1Division of Gastroenterology and Hepatology, Department of Internal Medicine, University of Arkansas for Medical Sciences, Little Rock, AR
2Division of Gastroenterology and Hepatology, Baystate Medical Center, Springfield, MA

ACG Case Rep J 2016;3(4):e89. http://dx.doi.org/10.14309/crj.2016.62. Published online: July 27, 2016.
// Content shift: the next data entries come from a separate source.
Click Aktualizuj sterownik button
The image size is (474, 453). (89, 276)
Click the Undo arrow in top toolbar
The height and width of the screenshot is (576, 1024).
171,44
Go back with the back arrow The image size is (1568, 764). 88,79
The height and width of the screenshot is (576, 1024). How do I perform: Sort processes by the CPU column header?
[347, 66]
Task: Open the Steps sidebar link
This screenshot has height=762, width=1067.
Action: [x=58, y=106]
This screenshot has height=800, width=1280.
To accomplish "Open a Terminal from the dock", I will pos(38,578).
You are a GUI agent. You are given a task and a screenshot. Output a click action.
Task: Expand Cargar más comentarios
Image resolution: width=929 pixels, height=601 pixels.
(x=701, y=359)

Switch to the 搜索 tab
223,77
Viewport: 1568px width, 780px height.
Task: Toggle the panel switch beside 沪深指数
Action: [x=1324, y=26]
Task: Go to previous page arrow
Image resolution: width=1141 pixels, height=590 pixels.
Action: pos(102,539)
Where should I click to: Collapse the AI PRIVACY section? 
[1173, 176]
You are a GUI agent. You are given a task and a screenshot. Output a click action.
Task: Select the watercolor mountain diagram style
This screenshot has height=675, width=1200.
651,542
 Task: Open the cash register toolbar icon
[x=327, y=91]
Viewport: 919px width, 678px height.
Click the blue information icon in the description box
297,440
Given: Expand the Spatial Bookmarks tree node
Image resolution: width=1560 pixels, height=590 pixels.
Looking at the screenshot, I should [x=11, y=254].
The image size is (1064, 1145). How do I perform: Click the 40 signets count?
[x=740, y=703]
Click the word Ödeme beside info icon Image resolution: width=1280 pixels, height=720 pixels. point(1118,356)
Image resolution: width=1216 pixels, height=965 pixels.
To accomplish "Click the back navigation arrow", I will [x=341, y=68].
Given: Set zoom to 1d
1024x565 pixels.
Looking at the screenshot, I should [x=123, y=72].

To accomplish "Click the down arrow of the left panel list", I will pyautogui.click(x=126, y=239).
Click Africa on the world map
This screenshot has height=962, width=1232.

Inflammatory polyps are relatively common in patients with inflammatory bowel disease. The term giant inflammatory polyposis is used to describe inflammatory polyps greater than 1.5 cm in any dimension. Their clinical presentation can be varied, ranging from asymptomatic, with incidental detection on radiological or endoscopic testing, to symptomatic, with rectal bleeding and colonic obstruction. Although giant inflammatory polyposis is a rare finding, it is of clinical importance, since it is easily mistaken for colon cancer, with patients sometimes undergoing radical surgeries. We describe an unusual case of giant inflammatory polyposis causing recurrent symptomatic obstruction despite multiple segmental colectomies in a patient with indeterminate colitis. This is the first such reported case in English literature to the best of our knowledge.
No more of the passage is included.